What Folman achieves in visual terms has consequences that may be less consciously intended.  I’ve always found it an inherent limitation of animated film – as a medium for presenting emotionally sophisticated material – that the abbreviated expressive range of the drawn characters tends to require more exaggerated vocals (in order to distinguish one voice from another and match it to the image on the screen) than is needed in a film full of real people to look at.   Vocal caricature can’t happen here – so there were points when, in a conversation between two characters, I found it difficult to tell one from the other; and other points where the wonder of the images eclipsed the words to an extent that risked inattention to the testimonies I was hearing.   There is a more important ambiguity too.  Folman’s decision to make Waltz with Bashir as he did is triumphantly vindicated – but I wonder if the animated images, although more emotionally surprising and disorienting than a series of talking heads, are not only a way of expressing the complexity of the director’s memories but also – through their powerful stylisation – a means, in effect, of controlling those memories, of somehow keeping them at an artistically safe distance.   It occurred to me that Folman might be acknowledging this when he inserts, at the very end of the film, actual footage of anguished Palestinian women screaming their grief and outrage to camera, then cuts to piles of corpses of men, women and children in the refugee camp.   Although these images, as news film, are public record rather than private memories, Folman appears to be saying:  ‘This is what it really looked like’.

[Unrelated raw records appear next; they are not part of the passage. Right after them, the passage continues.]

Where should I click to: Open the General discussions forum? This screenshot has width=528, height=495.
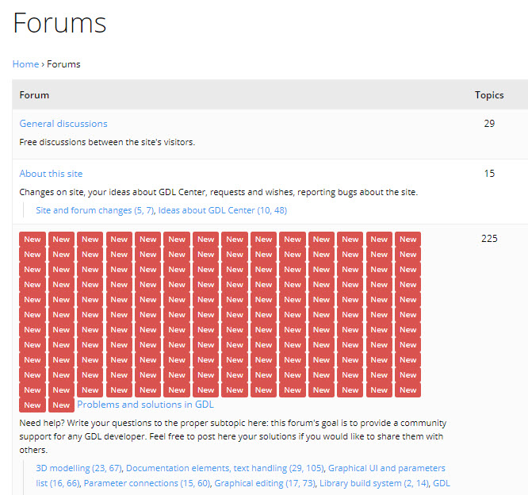click(x=63, y=124)
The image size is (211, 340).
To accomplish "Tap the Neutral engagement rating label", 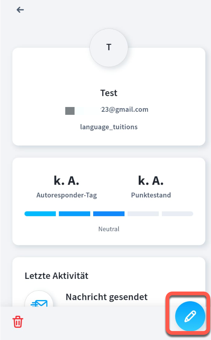I will (109, 229).
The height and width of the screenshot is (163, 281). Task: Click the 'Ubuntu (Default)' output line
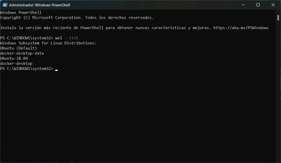coord(18,48)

There is another, especially powerful significance in those final shots of the corpses.  They resonate with the moment earlier in Waltz with Bashir when a therapist friend tells Folman that his mind will inevitably connect the refugee camps in Beirut with ‘those other camps’ – and Folman, in answer to the therapist’s question, confirms that his parents were in Auschwitz.   The modern Jewish mind must naturally feel that Jews are the ones on the receiving end of concentration camp genocide – and perhaps a Jew complicit in genocidal acts has to cope with the complication of guilt and disbelief.  Recoiling from the memory of this kind of complicity may be inevitable.   When you see the dead bodies in the closing images of Waltz with Bashir, you almost do a double take:  these images may be in colour rather than grainy monochrome but the library film of the Nazi camps has now become so essential a part of Western memory that at some level of your mind you think that, because you’re seeing bodies piled up in this way, they must be Jewish bodies – rather than people dead as a result of Jewish actions.  In this moment – and in the next, when (to your relief) the image disappears, the screen goes dark and he cuts to the closing credits – Ari Folman causes the viewer to experience something of the psychic process that the therapist has described to him.